Esta valoración positiva no está necesariamente basada en la idealización de su figura. Como los exyugoslavos saben bien, Tito era un hedonista, un hombre que vivía y dejaba vivir, pero que podía mostrarse implacable cuando veía que su poder estaba amenazado. Tras la Segunda Guerra Mundial dirigió una sangrienta represión que solo en Serbia (40% de la población de la antigua Yugoslavia) dejó más de 50.000 muertos. Por aquellos años expulsó también a cientos de miles de alemanes étnicos que llevaban generaciones viviendo en Voivodina y Eslavonia. Y cuando rompió con Stalin en 1948, decenas de miles de ‘prosoviéticos’ fueron represaliados y enviados a campos de concentración, como el tristemente célebre de Goli Otok (literalmente, ‘isla desierta’), en la costa dálmata. En dos ocasiones distintas, el ‘número tres’ del régimen, Milovan Djilas (1954) y Aleksandar Ranković (1966), cayó en desgracia. Por si acaso. Y en época tan tardía como 1977, apenas tres años antes de su muerte, Tito ordenó la detención de su mujer Jovanka, de la que sospechaba que conspiraba contra él.

Todo esto lo saben los exyugoslavos de hoy, aunque haya muchos que prefieren recordar los aspectos positivos de la época de Tito. Por ejemplo, el desarrollo económico, que hizo que tuvieran un nivel de vida incomparablemente mejor que el de los demás países comunistas y solo algo más bajo que el de la Europa meridional. Por ejemplo, la rápida superación de las consecuencias de la II Guerra Mundial, que en Yugoslavia se tradujo en una guerra civil en la que murió más de un millón de personas. Por ejemplo, la relativa tolerancia de un régimen que, en esencia, dejaba a la gente vivir su vida siempre que no desafiara su poder. Por ejemplo, la posibilidad de viajar a casi cualquier país sin necesidad de visado. Por ejemplo, los grandes éxitos deportivos, que pusieron a Yugoslavia en el mapa del mundo.

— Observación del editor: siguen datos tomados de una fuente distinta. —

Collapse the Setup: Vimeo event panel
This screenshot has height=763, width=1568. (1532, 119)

En los años ochenta, la última década de régimen comunista, el mausoleo de Tito se convirtió, a imagen del de Lenin, en un lugar de peregrinación para nostálgicos y curiosos. Soldados del Ejército Popular Yugoslavo hicieron guardia allí hasta mayo de 1992, cuando al desaparecer la República Socialista Federativa de Yugoslavia dejó también de existir su ejército. A partir de entonces, el régimen de Miloševic, un hombre que nunca terminó de decidir si era comunista yugoslavista o nacionalista serbio, lo mantuvo cerrado al público, quizá por no saber muy bien qué hacer con la herencia del régimen anterior.

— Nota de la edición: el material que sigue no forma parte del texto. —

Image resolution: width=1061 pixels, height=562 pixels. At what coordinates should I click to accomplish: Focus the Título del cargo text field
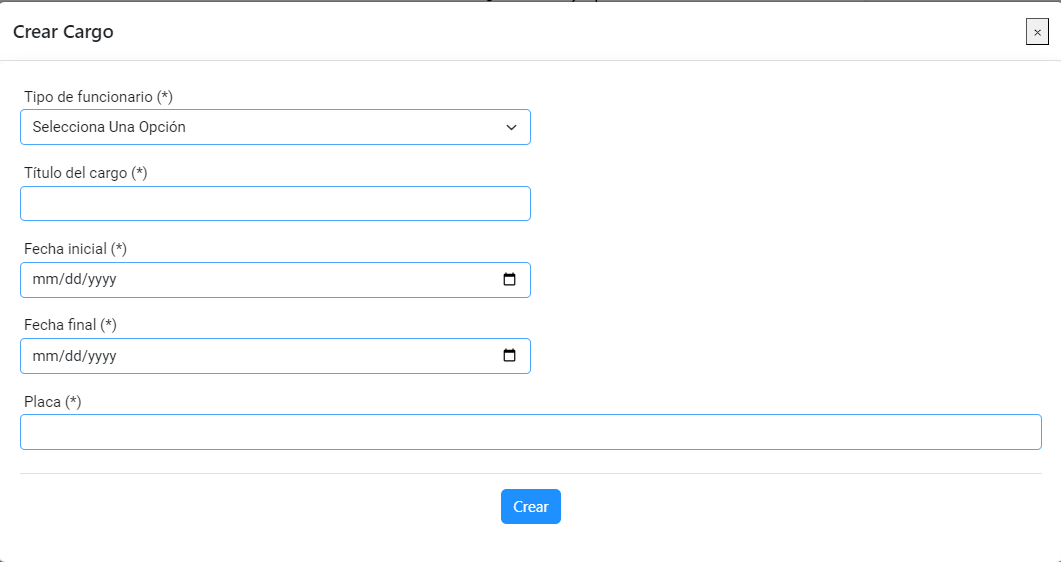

El mausoleo de Tito puede visitarse de nuevo y es hoy la principal atracción del Museo de Yugoslavia. Un museo creado para transmitir a turistas extranjeros y a exyugoslavos una visión amable, nostálgica, de lo que fue ese país, sobre todo durante la larga época socialista. Un museo lleno de recuerdos de unas décadas que estuvieron llenas de trabajo y de ilusiones, unas décadas que, a pesar de los momentos difíciles y de ciertos aspectos oscuros, valió la pena vivir. Un museo que pretende que los serbios no olviden de dónde vienen y puedan así entender quiénes son.